There is a way to check crossover function with an SPL meter. A bit crude and not highly accurate, but it will verify if it is working or not. You’ll need some sine wave tones both at the crossover frequency and an octave higher or lower (depending on if you’re checking a high pass or low pass). 

For example, let's say your receiver has an 80 Hz crossover with a 24 dB/octave slope. If wanted to check if the crossover for your main speakers was working (high pass), you’d take a reading of an 80 Hz sine wave at say, 90 dB. One octave below 80 Hz is 40 Hz, so if the crossover is working properly, a 40 Hz sine wave should read somewhere in the neighborhood of 66 dB (90 dB - 24 dB = 66 dB).
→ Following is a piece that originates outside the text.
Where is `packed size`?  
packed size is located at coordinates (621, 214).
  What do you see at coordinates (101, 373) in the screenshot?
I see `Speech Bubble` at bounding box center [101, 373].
Make sense?

For a subwoofer (low pass), it would be the same thing, only the sine waves would be 80 Hz and 160 Hz. 

If you don’t know what the crossover slope is, this method will give you an idea, by how much less the second sine wave reads compared to the first – i.e., 12 dB, 18 dB, etc.

You can download sine wave test tones at the link for the BFD Guide at the top of the page, if you need some.

Regards,
Wayne


----------



## speedie (Aug 19, 2009)

*Re: testing with SPL meter*

Wayne cheers
what i was trying to get my head around is this
We all try for a flat response with crossover design so if the lead to the woofer was removed it would add nothing to the meter reading so the spl is coming from the other drivers etc etc.
Would this give some indication to which driver is inefficient
having said that if the graph depicts a flat response and we know that the point is lower ie 6,12,18,24 points lower, where does the extra db come from to get our flat line response?
cheers Speedie


----------



## Wayne A. Pflughaupt (Apr 13, 2006)

*Re: testing with SPL meter*


Okay - I get it now.


speedie said:


> Would this give some indication to which driver is inefficient


It could, yes


> having said that if the graph depicts a flat response and we know that the point is lower ie 6,12,18,24 points lower, where does the extra db come from to get our flat line response?


From the output of the next driver, that is "picking up" where the other leaves off.

Regards,
Wayne


----------